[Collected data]
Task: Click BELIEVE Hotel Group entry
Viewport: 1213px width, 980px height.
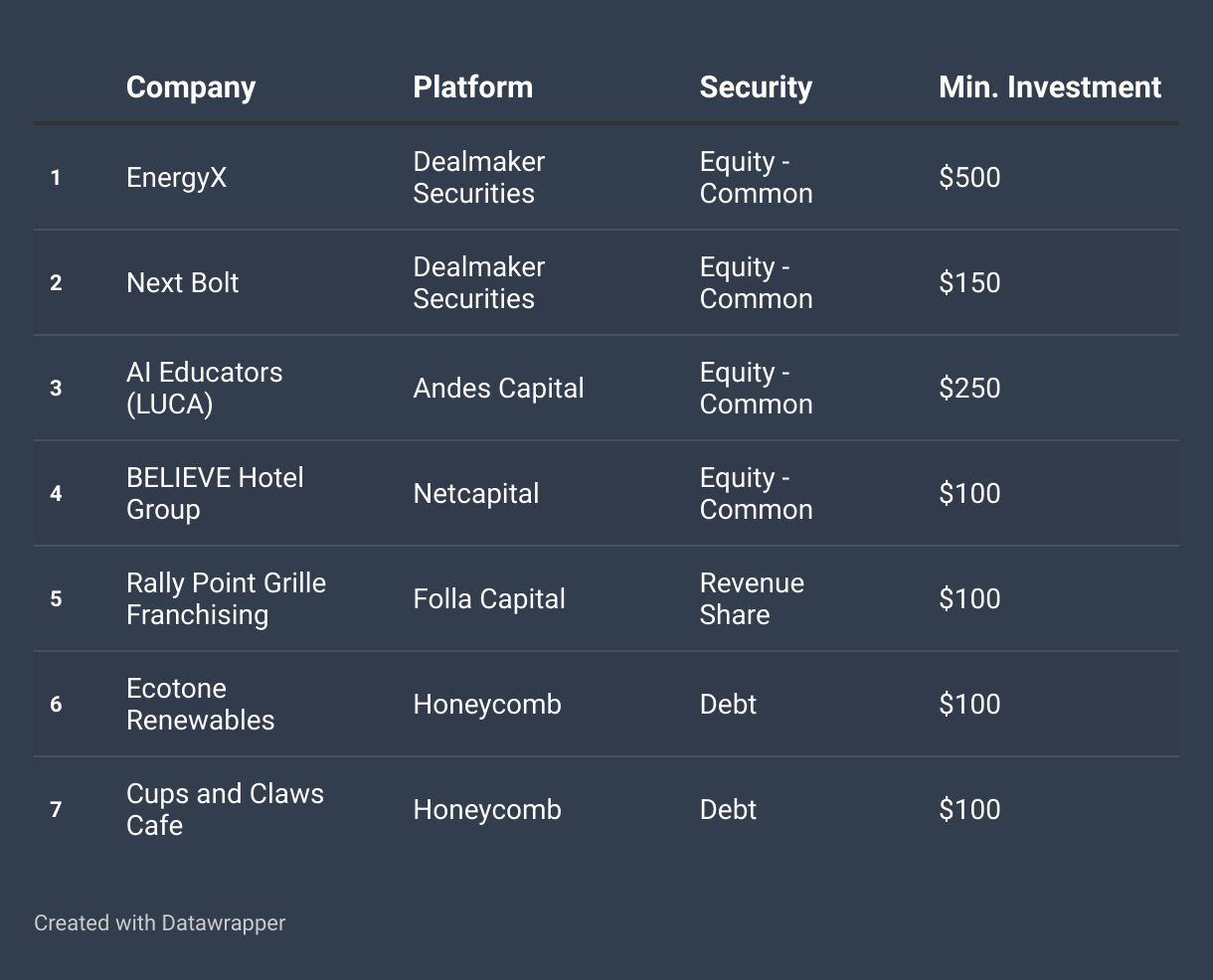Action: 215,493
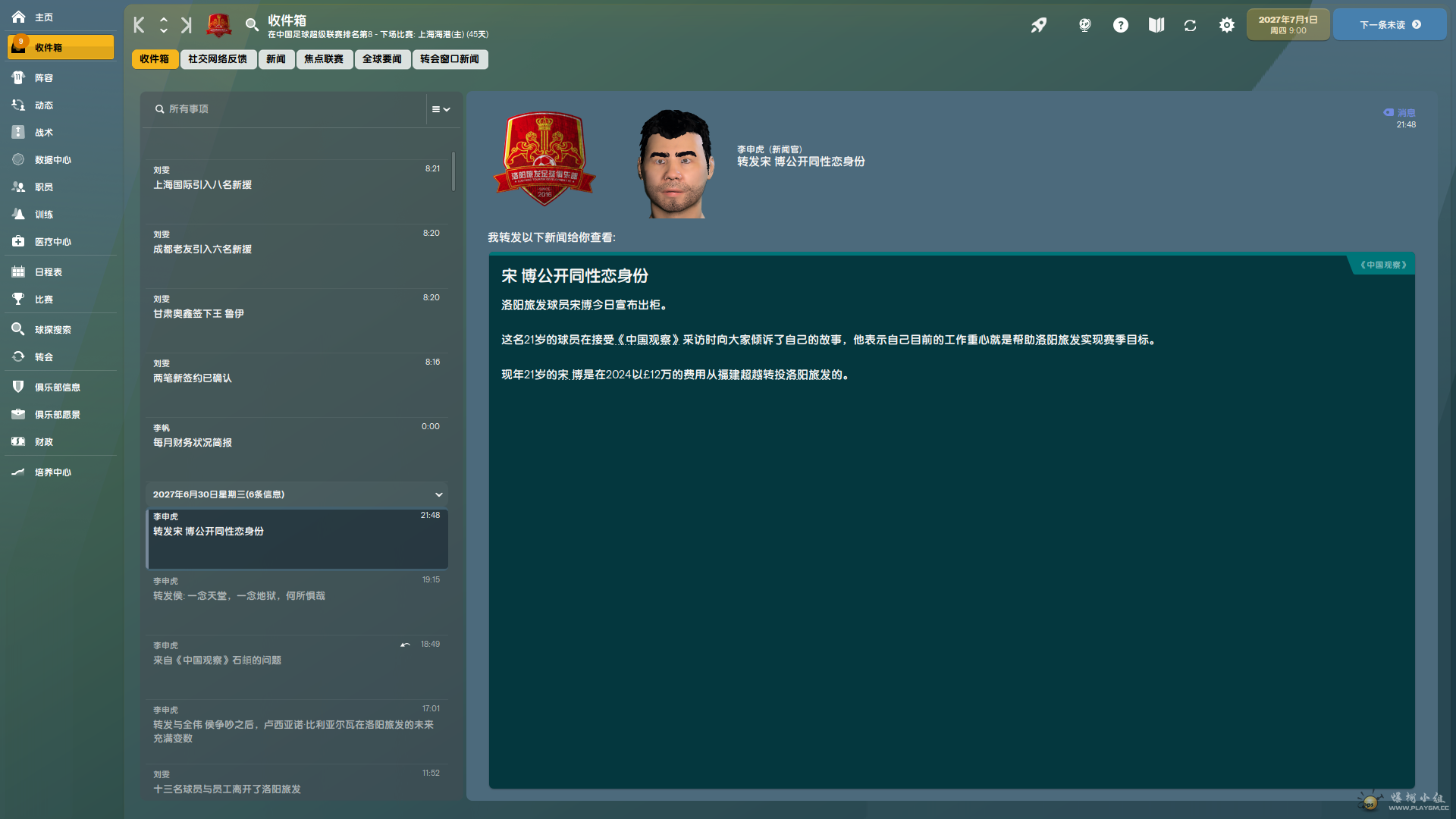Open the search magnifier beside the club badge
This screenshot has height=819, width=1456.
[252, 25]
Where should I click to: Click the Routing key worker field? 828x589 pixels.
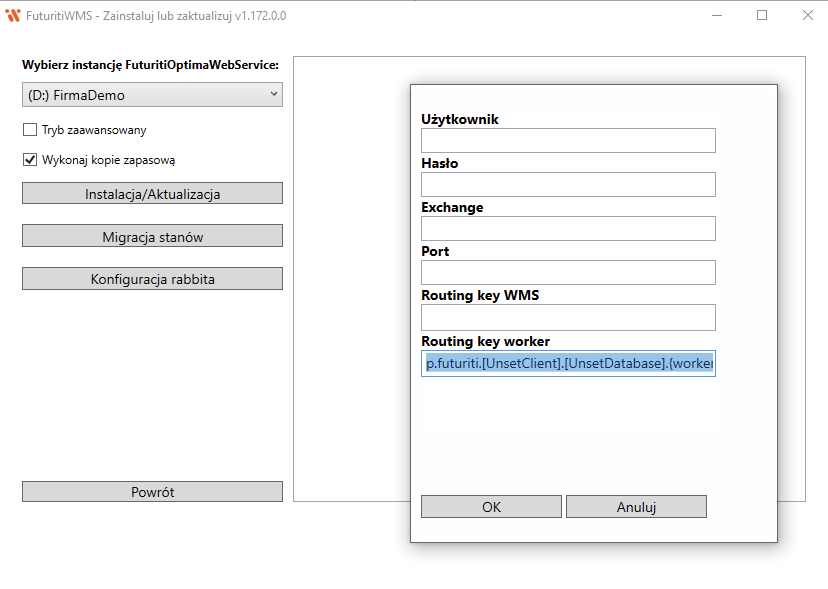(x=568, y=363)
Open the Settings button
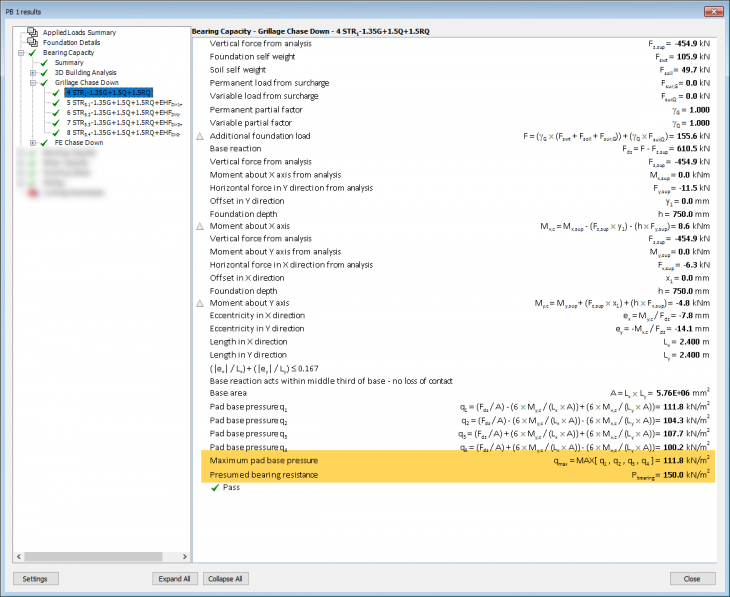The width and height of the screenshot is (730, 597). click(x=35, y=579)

==

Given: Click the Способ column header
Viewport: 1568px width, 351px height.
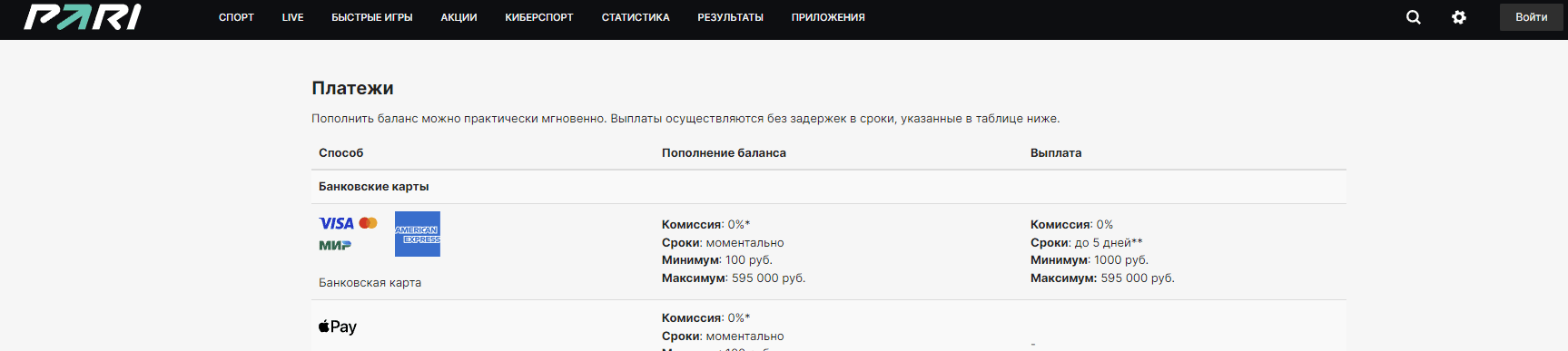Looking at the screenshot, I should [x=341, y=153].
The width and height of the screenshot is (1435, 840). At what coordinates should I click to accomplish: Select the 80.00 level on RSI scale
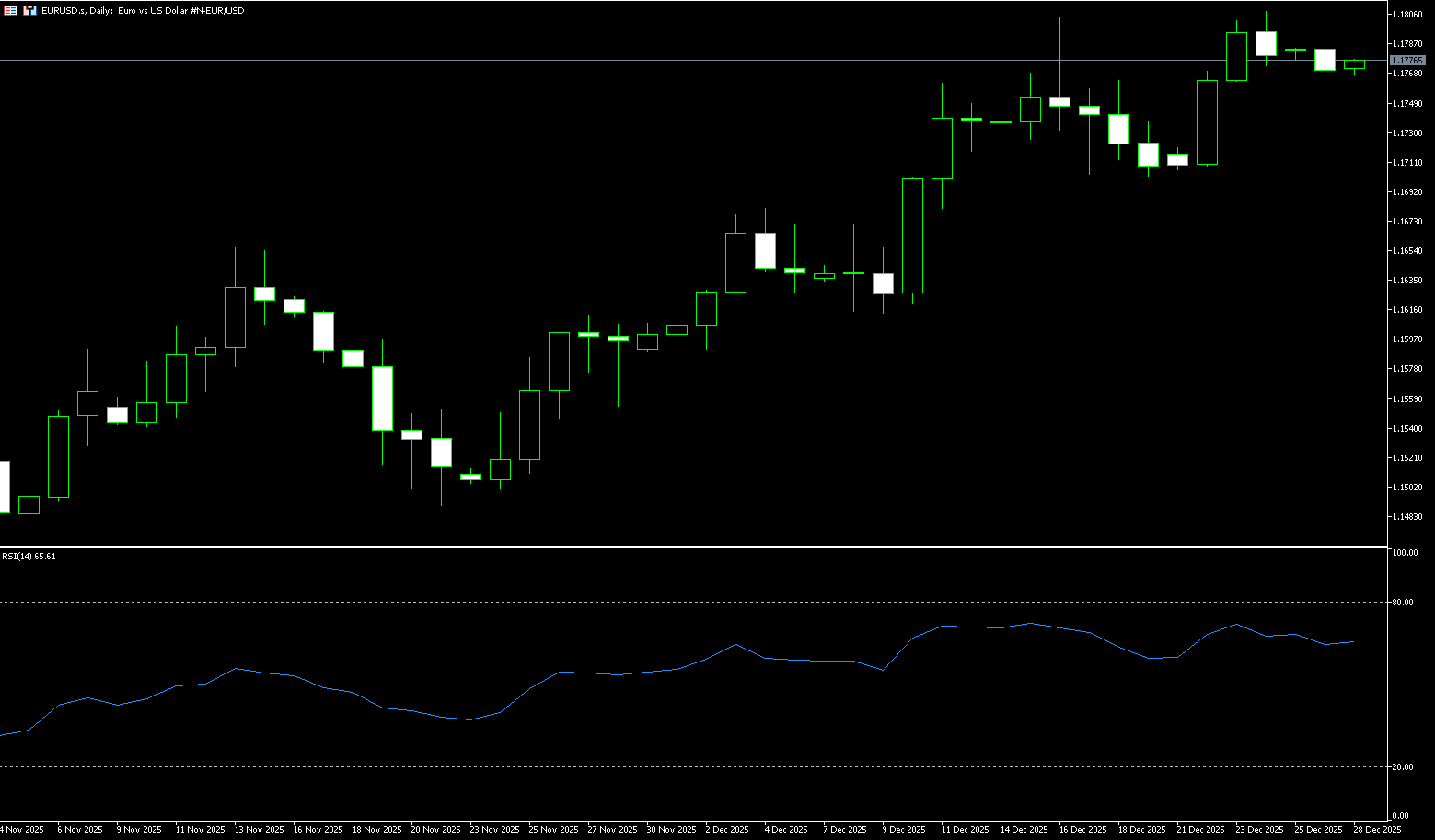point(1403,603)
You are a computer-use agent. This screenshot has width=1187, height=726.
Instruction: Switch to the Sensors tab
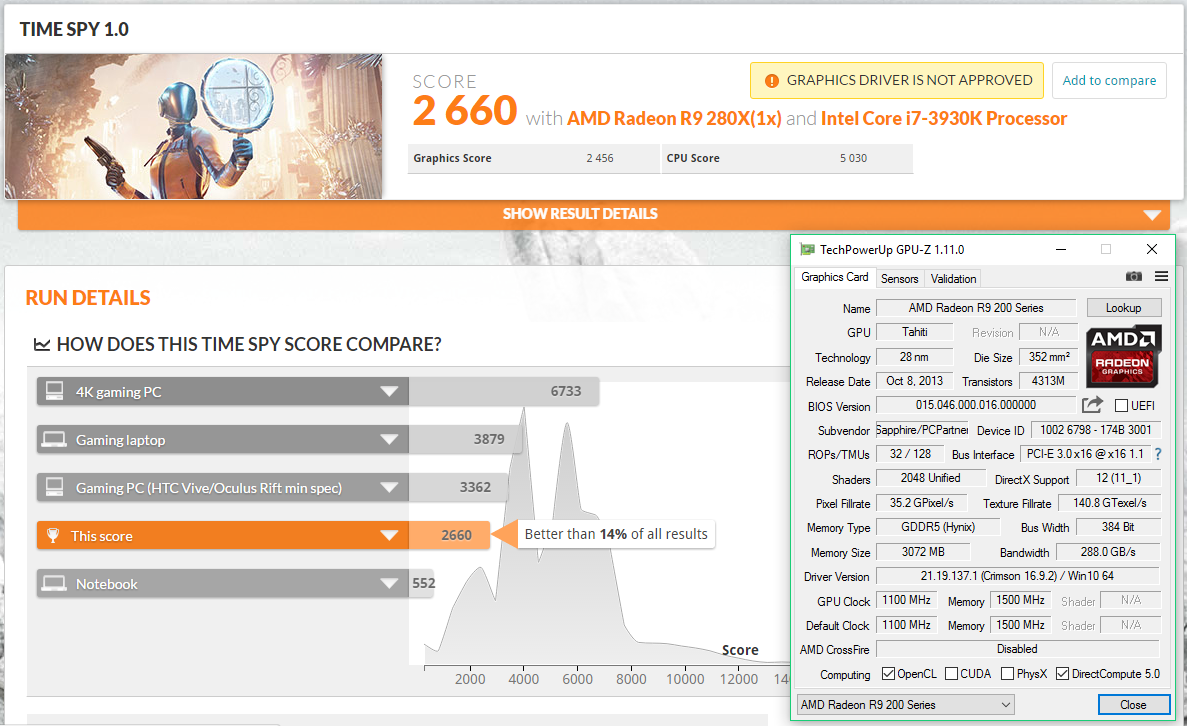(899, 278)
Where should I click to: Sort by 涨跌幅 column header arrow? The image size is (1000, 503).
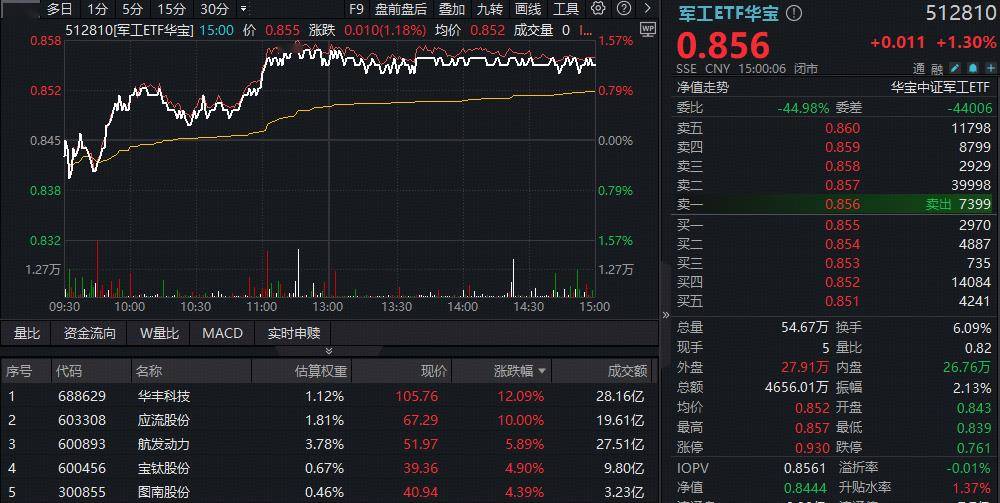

• **Task item**: Go through the records above and copy every line holding the word "column".

• **Answer section**:
Given: Click the Способ column header
Where should I click to: Sort by 涨跌幅 column header arrow? The image size is (1000, 503).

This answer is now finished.